*** Data supplied Section Begins ***

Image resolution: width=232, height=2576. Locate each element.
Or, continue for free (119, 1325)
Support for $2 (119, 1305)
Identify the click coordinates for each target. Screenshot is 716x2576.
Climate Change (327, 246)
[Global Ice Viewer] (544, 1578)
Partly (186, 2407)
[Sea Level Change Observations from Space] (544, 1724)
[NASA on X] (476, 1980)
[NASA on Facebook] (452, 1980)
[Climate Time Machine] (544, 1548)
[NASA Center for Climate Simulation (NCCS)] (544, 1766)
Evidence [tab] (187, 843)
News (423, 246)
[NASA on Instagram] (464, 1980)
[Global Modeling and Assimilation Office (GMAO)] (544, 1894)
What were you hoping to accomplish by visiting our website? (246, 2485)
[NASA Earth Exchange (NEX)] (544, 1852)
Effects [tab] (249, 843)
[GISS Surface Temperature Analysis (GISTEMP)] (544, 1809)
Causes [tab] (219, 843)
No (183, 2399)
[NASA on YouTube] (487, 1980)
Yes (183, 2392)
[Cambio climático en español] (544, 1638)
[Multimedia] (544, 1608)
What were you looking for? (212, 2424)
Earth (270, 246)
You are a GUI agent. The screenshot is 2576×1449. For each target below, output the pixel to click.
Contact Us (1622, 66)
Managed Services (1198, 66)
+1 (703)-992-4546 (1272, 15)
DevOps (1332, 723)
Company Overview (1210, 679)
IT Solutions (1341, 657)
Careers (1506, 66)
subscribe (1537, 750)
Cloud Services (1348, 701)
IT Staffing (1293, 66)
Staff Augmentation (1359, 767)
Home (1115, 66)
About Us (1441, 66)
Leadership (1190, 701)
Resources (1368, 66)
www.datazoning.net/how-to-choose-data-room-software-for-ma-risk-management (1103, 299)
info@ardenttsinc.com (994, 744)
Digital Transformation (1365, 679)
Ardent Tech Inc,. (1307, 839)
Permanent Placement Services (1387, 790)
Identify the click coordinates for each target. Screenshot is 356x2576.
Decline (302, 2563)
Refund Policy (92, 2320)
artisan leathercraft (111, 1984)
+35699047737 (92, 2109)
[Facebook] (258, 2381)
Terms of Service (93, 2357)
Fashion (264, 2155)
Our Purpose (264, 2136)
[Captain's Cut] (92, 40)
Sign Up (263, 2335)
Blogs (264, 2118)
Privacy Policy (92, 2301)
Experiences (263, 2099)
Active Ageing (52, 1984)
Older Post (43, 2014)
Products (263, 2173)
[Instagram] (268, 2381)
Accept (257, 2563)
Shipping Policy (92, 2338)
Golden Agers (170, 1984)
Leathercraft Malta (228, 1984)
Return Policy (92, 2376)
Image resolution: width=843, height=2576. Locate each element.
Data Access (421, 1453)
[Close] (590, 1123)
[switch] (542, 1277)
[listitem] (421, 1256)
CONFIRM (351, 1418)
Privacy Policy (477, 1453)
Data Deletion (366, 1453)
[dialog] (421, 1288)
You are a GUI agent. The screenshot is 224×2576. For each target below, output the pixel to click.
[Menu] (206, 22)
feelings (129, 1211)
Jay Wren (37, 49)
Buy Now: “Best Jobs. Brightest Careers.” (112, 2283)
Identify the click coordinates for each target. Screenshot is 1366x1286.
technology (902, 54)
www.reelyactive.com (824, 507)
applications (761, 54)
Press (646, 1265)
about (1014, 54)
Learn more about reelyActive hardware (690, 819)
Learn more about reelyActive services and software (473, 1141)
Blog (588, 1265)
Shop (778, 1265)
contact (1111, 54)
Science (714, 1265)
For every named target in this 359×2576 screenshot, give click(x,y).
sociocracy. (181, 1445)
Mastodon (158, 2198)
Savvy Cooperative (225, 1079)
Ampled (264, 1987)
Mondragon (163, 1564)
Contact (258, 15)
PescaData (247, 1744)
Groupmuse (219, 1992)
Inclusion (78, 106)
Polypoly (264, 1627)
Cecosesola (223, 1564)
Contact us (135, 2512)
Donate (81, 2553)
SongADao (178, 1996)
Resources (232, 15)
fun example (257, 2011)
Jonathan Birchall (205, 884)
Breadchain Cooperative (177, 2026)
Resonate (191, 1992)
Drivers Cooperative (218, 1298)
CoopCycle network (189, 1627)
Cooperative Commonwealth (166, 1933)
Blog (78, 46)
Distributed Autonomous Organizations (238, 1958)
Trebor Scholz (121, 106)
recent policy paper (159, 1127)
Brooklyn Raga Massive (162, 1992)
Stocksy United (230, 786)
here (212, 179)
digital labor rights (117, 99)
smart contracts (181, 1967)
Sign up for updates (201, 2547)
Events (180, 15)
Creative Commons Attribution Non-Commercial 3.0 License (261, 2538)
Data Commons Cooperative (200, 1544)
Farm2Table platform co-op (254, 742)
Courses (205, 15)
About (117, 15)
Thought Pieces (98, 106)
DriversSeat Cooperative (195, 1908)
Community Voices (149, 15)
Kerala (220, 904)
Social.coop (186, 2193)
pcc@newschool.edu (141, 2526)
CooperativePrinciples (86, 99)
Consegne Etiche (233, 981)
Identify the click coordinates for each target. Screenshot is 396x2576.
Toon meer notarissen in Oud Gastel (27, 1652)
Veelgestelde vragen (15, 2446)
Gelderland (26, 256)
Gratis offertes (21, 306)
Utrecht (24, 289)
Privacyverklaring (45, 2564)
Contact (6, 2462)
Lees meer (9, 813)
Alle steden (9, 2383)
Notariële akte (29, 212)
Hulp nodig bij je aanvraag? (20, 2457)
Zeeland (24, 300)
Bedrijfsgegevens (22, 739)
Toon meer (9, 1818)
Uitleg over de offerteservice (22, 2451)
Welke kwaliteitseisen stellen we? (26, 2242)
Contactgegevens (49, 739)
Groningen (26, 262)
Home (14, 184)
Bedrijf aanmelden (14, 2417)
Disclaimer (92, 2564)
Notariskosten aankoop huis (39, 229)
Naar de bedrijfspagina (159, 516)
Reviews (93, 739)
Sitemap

*** Data supplied Section Ends ***

> [What you are asked to do] Counting only lines that hold the word "Careers", state how many the material contains, and add nothing.

> [Solution to this task] 2